Com certeza o número é maior. Não temos um levantamento, mas são muitas pessoas. Nossa cooperativa trabalha com catadores dos bairros Sítio Cercado, Pinheirinho e Alto Boqueirão. O nosso barracão fica na divisa com a Vila Osternack (no Sítio Cercado), onde há um volume grande de pessoas que usam cavalos.

Como avalia o projeto de lei?

Eu acho ruim. Por mais que falem que haverá um programa de apoio aos catadores, sabemos que não será feito o que prometeram. É uma ilusão. Hoje os carrinheiros estavam irritados, porque foram pegos de surpresa. As pessoas podem perguntar: “Mas vocês não assistem à televisão”? Às vezes saímos às 5 horas da manhã para trabalhar, trabalhamos o dia todo e acabamos não acompanhando as notícias. Ninguém da prefeitura ou da Câmara nos procurou. Vai acabar acontecendo a mesma coisa que aconteceu com os carrinhos elétricos.

Por falar em carrinhos elétricos, em 2012 a prefeitura adquiriu pelo menos 500 deles para repassar aos carrinheiros. O projeto deu certo?

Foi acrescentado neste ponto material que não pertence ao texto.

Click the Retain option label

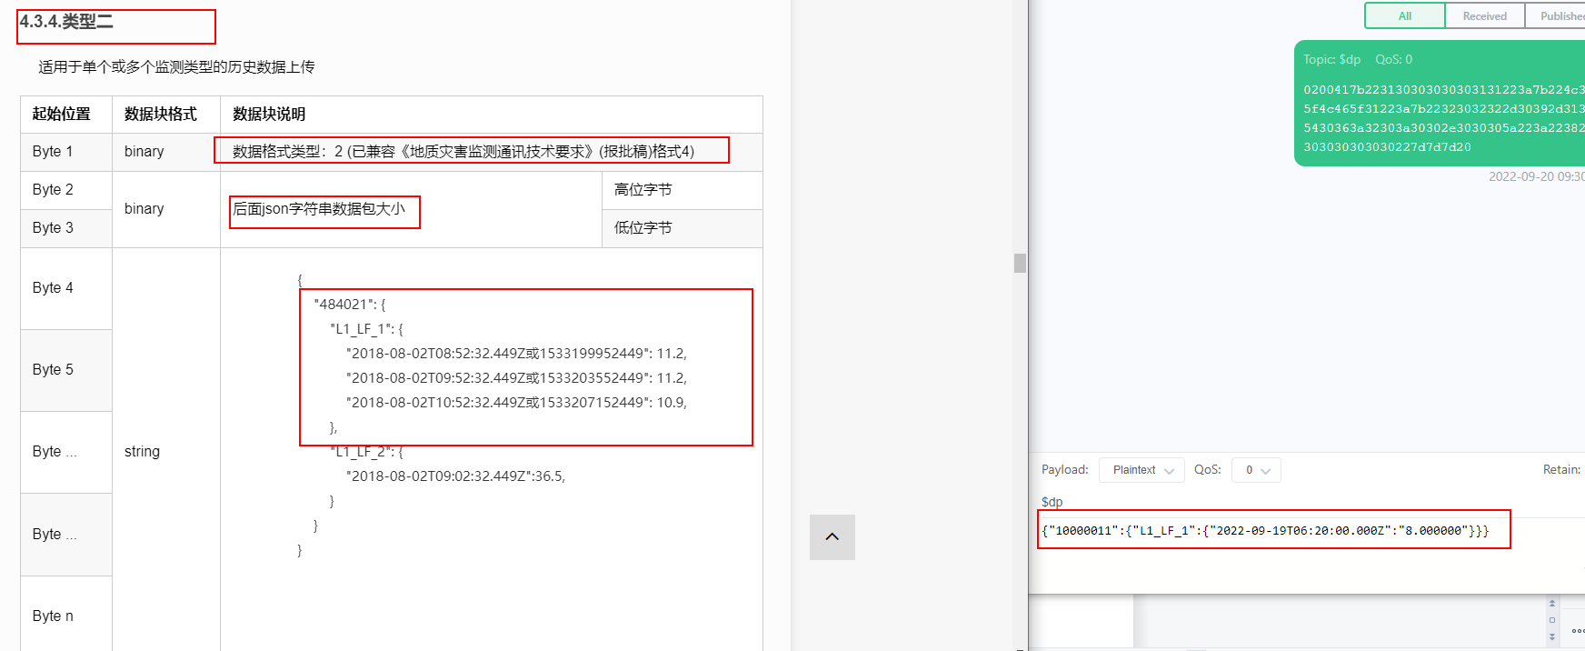point(1561,470)
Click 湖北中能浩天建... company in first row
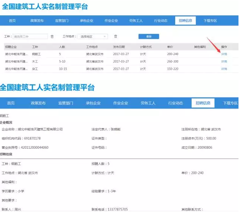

A prefeitura deu o carrinho elétrico, mas não arca com a manutenção, que é muito cara. Nossa cooperativa atende a 58 catadores e recebemos 23 carrinhos. O carrinho em si é ótimo, mas só há duas oficinas que fazem o conserto, que chega a custar R$ 800 por carrinho. O catador ganha de R$ 900 a R$ 1,2 mil por mês, como vai pagar a manutenção? Já fomos atrás da prefeitura, mas não conseguimos muita coisa. Eles dizem que o conserto pode ser pago com o dinheiro que nos repassam por recebermos os materiais recolhidos com o caminhão do Lixo que não é Lixo. Eles pagam R$ 160 por tonelada de lixo que chega, o que dá até R$ 8 mil por mês. Mas usamos esse dinheiro praticamente só para pagar as despesas do barracão. Só de luz pagamos de R$ 2 mil a R$ 3 mil por mês, porque temos esteira e cinco prensas. Também temos que pagar água, telefone, aluguel do barracão, equipamentos de proteção. Fora que o repasse atrasa. Hoje estamos com seis carrinhos parados e os catadores se revezam para usar os que estão funcionando.

Como os carrinheiros vão substituir a tração animal?

Certamente vão tentar investir em carrinhos manuais, porque ficar sem trabalhar não vão poder. Os cavalos vão ficar de lado, porque os animais são usados só para isso.